[begin Page]

US, S.Korea vow no concessions to North
US: The leaders of the United States and South Korea on Tuesday vowed
no concessions to North Korea after months of high tension, saying the
burden was on the communist state to end the crisis.
In a choreographed show of unity, US President Barack Obama and South
Korean President Park Geun-Hye pledged to bolster defense cooperation
and demanded that North Korea change course on its nuclear programme
before any new talks.
“The days when North Korea could create a crisis and elicit
concessions -- those days are over,” Obama told a White House news
conference with Park, who took office in February as Northeast Asia’s
first woman leader.
Obama said that he and Park agreed in talks that “we are not going to
reward provocative behaviour” but kept the door open to eventual talks
if North Korea’s young leader Kim Jong-Un decides to embrace “a peaceful
path.” “If Pyongyang thought its recent threats would drive a wedge
between South Korea and the United States or somehow garner the North
international respect, today is further evidence that North Korea has
failed again,” Obama said.

[end Page]
[begin Given records]

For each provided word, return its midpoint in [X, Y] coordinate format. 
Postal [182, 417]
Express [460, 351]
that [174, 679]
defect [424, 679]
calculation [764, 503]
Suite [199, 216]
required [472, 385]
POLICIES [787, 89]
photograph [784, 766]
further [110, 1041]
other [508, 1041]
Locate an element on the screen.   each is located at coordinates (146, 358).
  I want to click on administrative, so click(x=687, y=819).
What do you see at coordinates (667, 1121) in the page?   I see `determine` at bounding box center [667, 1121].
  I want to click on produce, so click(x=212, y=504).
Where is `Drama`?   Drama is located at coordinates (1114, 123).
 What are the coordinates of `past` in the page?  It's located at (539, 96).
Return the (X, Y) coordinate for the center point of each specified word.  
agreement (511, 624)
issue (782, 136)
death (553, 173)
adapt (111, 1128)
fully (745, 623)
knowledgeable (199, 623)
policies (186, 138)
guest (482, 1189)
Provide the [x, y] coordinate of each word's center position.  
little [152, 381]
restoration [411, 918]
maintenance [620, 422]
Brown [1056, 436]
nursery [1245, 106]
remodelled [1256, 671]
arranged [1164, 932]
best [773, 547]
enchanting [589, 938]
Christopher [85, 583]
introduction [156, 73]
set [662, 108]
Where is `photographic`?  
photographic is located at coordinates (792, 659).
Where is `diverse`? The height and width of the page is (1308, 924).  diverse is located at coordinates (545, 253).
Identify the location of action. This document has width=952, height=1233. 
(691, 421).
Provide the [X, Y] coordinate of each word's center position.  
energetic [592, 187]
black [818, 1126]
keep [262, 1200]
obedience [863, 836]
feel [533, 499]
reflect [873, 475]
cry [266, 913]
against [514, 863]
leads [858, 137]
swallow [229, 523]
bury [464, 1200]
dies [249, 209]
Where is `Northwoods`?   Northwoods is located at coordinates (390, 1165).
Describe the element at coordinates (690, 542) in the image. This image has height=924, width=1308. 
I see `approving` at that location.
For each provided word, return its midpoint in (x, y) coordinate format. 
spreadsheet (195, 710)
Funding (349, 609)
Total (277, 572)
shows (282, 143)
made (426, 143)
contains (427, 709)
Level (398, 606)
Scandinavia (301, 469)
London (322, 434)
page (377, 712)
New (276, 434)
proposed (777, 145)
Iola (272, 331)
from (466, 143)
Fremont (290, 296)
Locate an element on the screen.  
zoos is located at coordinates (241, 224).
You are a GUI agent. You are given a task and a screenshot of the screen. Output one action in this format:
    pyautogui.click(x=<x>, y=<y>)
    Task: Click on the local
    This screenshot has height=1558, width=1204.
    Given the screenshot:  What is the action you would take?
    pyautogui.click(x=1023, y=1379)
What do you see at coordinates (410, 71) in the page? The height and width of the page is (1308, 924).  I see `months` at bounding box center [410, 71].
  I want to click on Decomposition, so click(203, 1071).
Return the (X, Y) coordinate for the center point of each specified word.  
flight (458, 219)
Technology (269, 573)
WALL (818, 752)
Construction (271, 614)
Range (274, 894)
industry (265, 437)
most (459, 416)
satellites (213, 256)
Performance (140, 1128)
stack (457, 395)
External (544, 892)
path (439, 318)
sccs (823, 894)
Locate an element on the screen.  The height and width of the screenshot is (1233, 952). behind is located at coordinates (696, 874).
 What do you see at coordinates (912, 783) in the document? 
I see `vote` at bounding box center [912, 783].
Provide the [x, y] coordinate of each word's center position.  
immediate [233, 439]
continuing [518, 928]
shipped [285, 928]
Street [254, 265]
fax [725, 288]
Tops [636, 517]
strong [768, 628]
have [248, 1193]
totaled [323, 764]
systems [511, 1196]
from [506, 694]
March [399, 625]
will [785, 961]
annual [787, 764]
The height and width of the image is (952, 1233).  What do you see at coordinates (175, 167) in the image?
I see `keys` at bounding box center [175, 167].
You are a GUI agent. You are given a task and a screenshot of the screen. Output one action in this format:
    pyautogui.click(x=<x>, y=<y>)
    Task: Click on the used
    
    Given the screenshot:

[end Given records]

• _The request_
Can you print the article's wording between "In a choreographed" and "first woman leader.", inclusive, without changing a word? Use only the article above.

• _Reply_
In a choreographed show of unity, US President Barack Obama and South
Korean President Park Geun-Hye pledged to bolster defense cooperation
and demanded that North Korea change course on its nuclear programme
before any new talks.
“The days when North Korea could create a crisis and elicit
concessions -- those days are over,” Obama told a White House news
conference with Park, who took office in February as Northeast Asia’s
first woman leader.